This has brought private development - lodges and other places that cater to tourism. Northwest of Benezette, in Elk County's seat of Ridgway (estimated population: 7,000), 25 tourism and outdoors projects have generated $8.5 million in the last three years - most of them with private funding.
Two years ago, as the buzz was growing, about 3.5 million people visited the Pennsylvania Wilds; one study has tourism now at 3.9 million. When you consider what people are coming to see, the combined forces of the dozen counties, as touted by the state, make the Wilds a statistical powerhouse:
More than 1.6 million acres of state forest and game lands, 29 state parks, the half-million-plus-acre Allegheny National Forest, 16,000 miles of streams that include 2,067 trout streams, 1,600 miles of designated trails. Plus those elk, the stars, and myriad small towns with their own charms.
It didn't take five minutes on a recent trip to Benezette (population: 227), the center of the elk range, to see an elk. It was late on a weekday afternoon, perhaps 90 minutes before the elk were expected to come out of the woods, and the bull elk sat in the middle of a field, lazing in the late-autumn sun as if to pose for the folks who were pulling their cars into the Winslow Hill viewing area. For a good look, they needed binoculars.
"It's a five-by-five," someone said after an intense stare through the spyglasses. Five points on each antler - a decent-size bull. As the sun went down, more folks parked to watch for elk. One couple put out a small barbecue.
At dusk, people in town were pulling over to the roadside, drawn by the cars already parked there and the people with cameras, aimed. A bull and his harem were crossing the main road in town to meet other cow elk in a field yards away from the road. Another bull elk came down, and it looked for a few minutes as if there would be a tussle, but after the two looked in each other's eyes, the intruder headed back across the road.
"Do not stop on the roadway to view elk," says a sign in Benezette. "It is a safety hazard and a violation" - probably committed in Elk County over and over, each day.
For Jack Foltyn, who lives near Erie and drives to Elk County several times a week to capture the elk in his camera, it was a fine few minutes. Foltyn, among the 40 or so folks who stopped to see the animals, is like many people who've been turned into nature photographers by the elk: Every time he sees one, it's like the first time.
The next morning, Phil Burkhouse, a guide from Cameron County, came to Benezette with his buddy Joe Blackburn, a retired doctor who delivered a legion of that county's babies. Tourists frequently find herds of elk in the forests with the help of hired guides, and on this morning the two men didn't need to go far with their two charges in tow after breakfast at the Benezette Store & Restaurant, which sort of defines downtown Benezette.

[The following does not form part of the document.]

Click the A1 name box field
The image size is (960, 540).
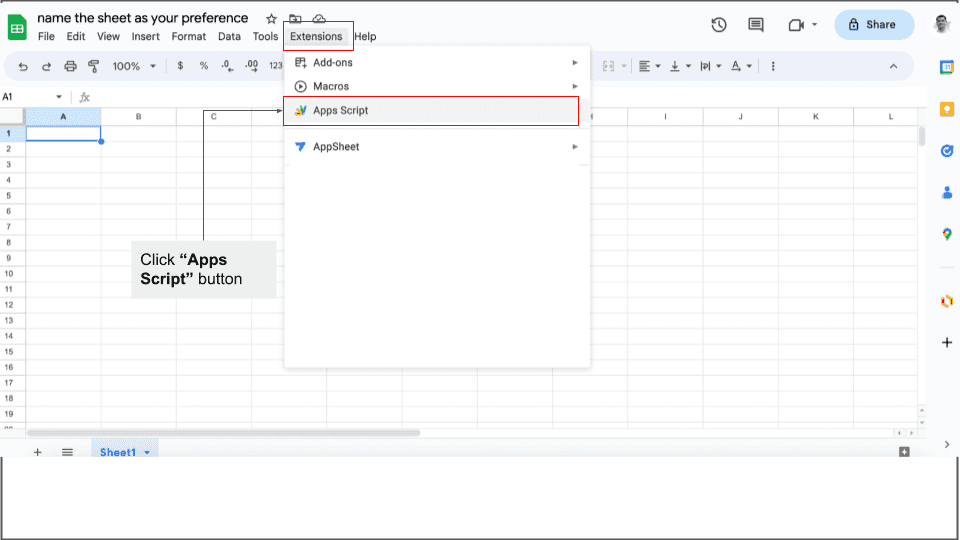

A herd was standing around, on residential property, about a minute away. "To get this close to a wild elk is almost impossible anywhere else," Blackburn said. "These elk are habituated, but don't think they're not wild." A few minutes later, on a walk through lands run by the state and the Rocky Mountain Elk Foundation, where pink flags on saplings mark off what will become a $10 million visitation center in two years, some elk sat peacefully in a thick stand of trees.
"They will bed down and chew their cud most of the day," said Blackburn, who sees elk a majority of his days. Burkhouse and Blackburn are, in the parlance of the region, elkaholics.
It doesn't take much to be enchanted by such large and graceful animals, even for urbanites. Among the people at the Winslow Hill elk lookout were Harry and Karen Hunters, former Lansdale residents who retired to Warriors Mark, near only slightly larger Tyrone, which is near much larger Altoona.
This was their second elk outing this year, their third altogether. Karen Hunter, a nurse, now calls Philadelphia "back east." Her husband, who worked at a Souderton bank, looked at the lone elk in the distance. "This," he said, "is real country."
The elk sat, and the cool air gently tickled the leaves on the trees. The sounds the countryside makes were broken only by the slow progress of cars on the road. "I tell people that living out here is like going back 40 years," Karen Hunter said. "Like to the time when I was a kid."
For information about the Pennsylvania Wilds, including all aspects of trip planning, visit the Web site at www.pawilds.com or call 1-800-577-2029.EndText
For video of an elk herd
in Elk County, visit http://go.philly.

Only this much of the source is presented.